(Pixel coordinate grounding data)
- Opening Delimiter -
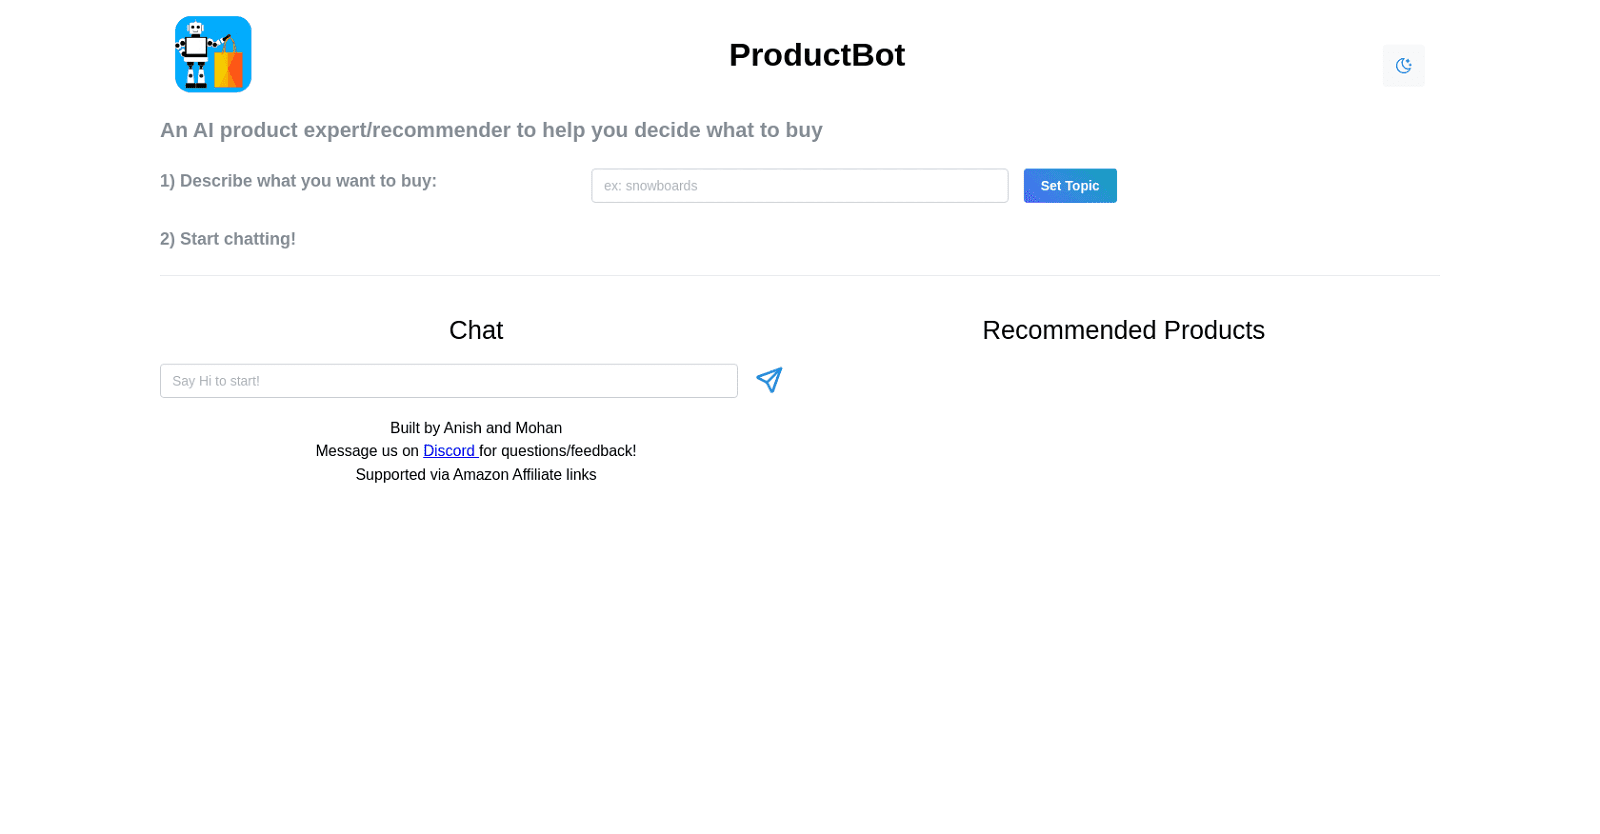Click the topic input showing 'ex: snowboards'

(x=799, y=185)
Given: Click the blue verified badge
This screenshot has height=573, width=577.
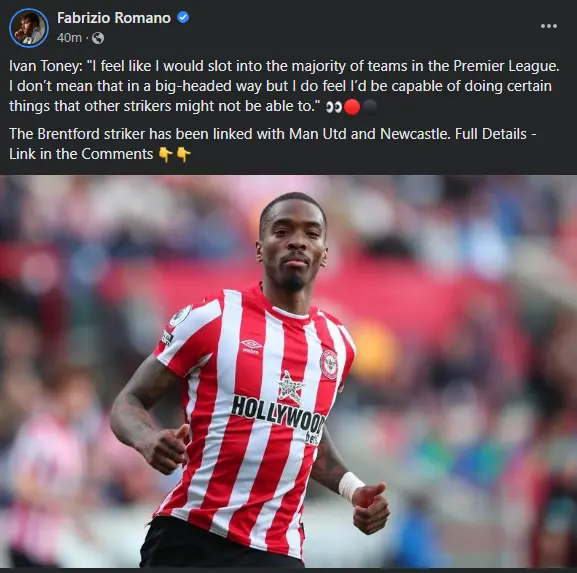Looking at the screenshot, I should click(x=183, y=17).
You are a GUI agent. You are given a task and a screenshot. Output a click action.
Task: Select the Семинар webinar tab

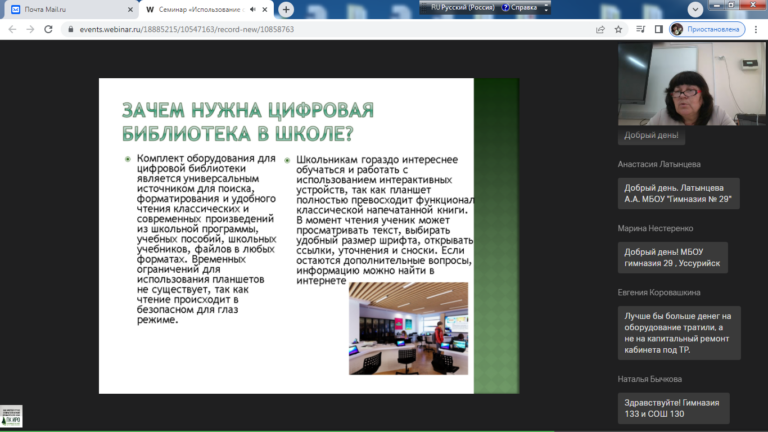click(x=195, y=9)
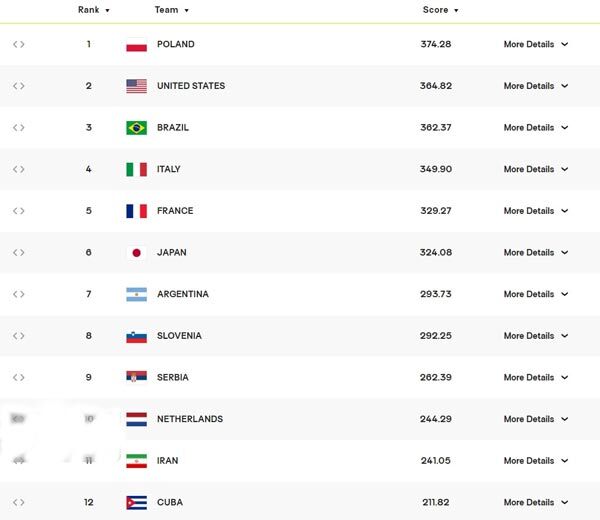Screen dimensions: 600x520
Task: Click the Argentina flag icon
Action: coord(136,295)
- Closing Delimiter -
TASK REQUIREMENTS
Nothing but the lines from the line containing "This screenshot has height=573, width=577." through the last line of the records above should be written out, exactly and without the pictures.

SOLUTION TO THIS PROBLEM
This screenshot has height=573, width=577.
Looking at the screenshot, I should click(x=183, y=17).
You are a GUI agent. You are given a task and a screenshot. Output a click action.
Task: Select the Семинар webinar tab

click(x=195, y=9)
Screen dimensions: 600x520
Task: Click the Argentina flag icon
Action: coord(136,295)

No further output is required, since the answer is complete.